### RECORDS SUPPLIED
○ ○ ○ ○ ○ ○ ○

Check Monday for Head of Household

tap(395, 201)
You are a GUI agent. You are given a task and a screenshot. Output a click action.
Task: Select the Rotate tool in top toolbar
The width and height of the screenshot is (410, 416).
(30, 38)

○ ○ ○ ○ ○ ○ ○

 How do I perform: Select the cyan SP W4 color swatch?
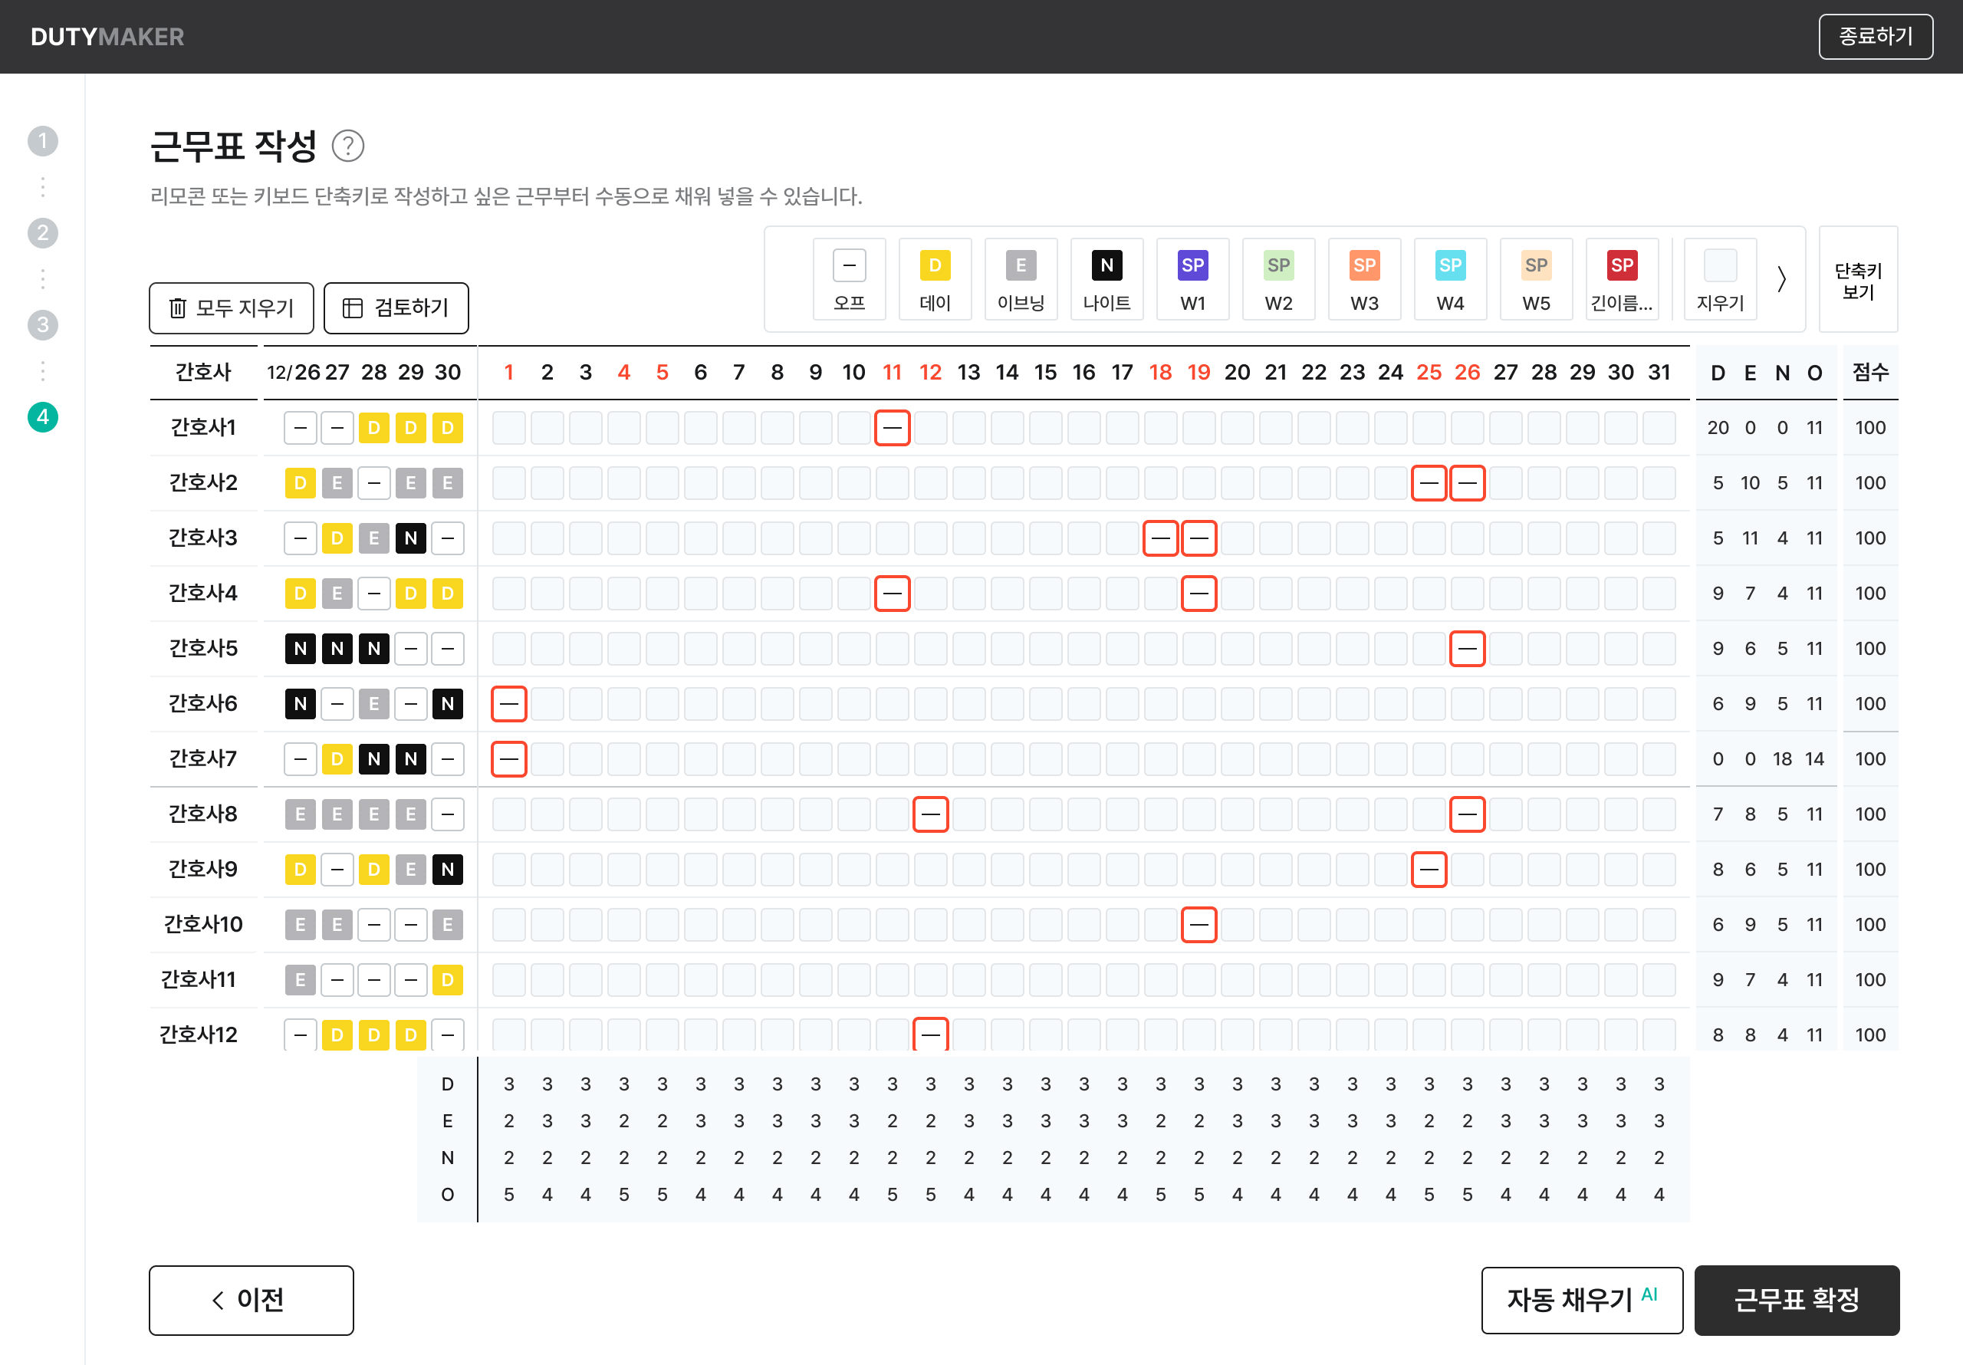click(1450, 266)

○ ○ ○ ○ ○ ○ ○

### DESCRIPTION OF THE TASK
Write out the material from the line containing "How do I perform: Select" up to and including the line containing "click(1450, 266)", reproducing it word for word. Leave the pictures out of your answer.

### OUTPUT BELOW
 How do I perform: Select the cyan SP W4 color swatch?
click(1450, 266)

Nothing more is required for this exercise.